Now that we know the dire wolf's evolution, we can speculate more about why the dire wolf went extinct — while gray wolves did not, Mitchell says.

"Our results raise the possibility that the two species may have been very different in these respects. It's an exciting hypothesis that may help us to better understand the extinction of the dire wolf," Mitchell says.

Having evolved independently from the ancestor of modern-day wolves, the dire wolf developed specific functions that allowed it to hunt more specialized prey.

But as those prey went extinct, the dire wolf didn't adapt to preying on other food sources — essentially, it may have starved to death as a result. The dire wolf also could not interbreed with gray wolves or coyotes, which may have helped it develop traits to adapt to its changing circumstances.

Mitchell says dire wolves likely "had no opportunity for hybridization, because they were geographically isolated until relatively recently, and by the time they encountered grey wolves and coyotes they were probably different enough that hybridization was impossible."

What's next — There may be other reasons why gray wolves and coyotes could better adapt to changing environments compared to dire wolves — two deserve special consideration.

First: wolves and coyotes may have had more flexible diets compared to dire wolves from the get-go, which helped them survive.

Second: gray wolves and coyotes likely bred with other animals — like dogs — giving them evolutionary advantages, including a better immune response, and a coat color that allowed them to blend in with their environment.

But it's hard to know which theory holds more merit. Further research is required.

"It's very hard to make a call based on the evidence that we have, it could be one or the other or even both," Mitchell says.

"We know that hybridization can sometimes result in beneficial traits being passed from one species to another," he adds.

Mitchell cites the example of modern-day Tibetans, who possess genetic variants that their "ancestors inherited through hybridization with Denisovans — an extinct relative of modern humans." These genetic traits may have helped Tibetans' ancient ancestors survive at high altitudes.

Ultimately, much like its fictional counterparts — of all the Game of Thrones' dire wolves, only two survived — the real-life dire wolf had a tragic end, too.

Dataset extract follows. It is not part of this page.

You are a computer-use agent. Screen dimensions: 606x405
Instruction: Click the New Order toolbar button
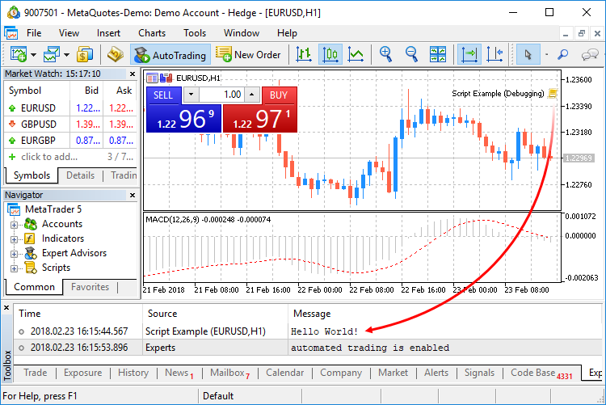[248, 55]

Abstract: Dire wolves are considered to be one of the most common and widespread large carnivores in Pleistocene America1, yet relatively little is known about their evolution or extinction. Here, to reconstruct the evolutionary history of dire wolves, we sequenced five genomes from sub-fossil remains dating from 13,000 to more than 50,000 years ago. Our results indicate that although they were similar morphologically to the extant grey wolf, dire wolves were a highly divergent lineage that split from living canids around 5.7 million years ago. In contrast to numerous examples of hybridization across Canidae2,3, there is no evidence for gene flow between dire wolves and either North American grey wolves or coyotes. This suggests that dire wolves evolved in isolation from the Pleistocene ancestors of these species. Our results also support an early New World origin of dire wolves, while the ancestors of grey wolves, coyotes and dholes evolved in Eurasia and colonized North America only relatively recently.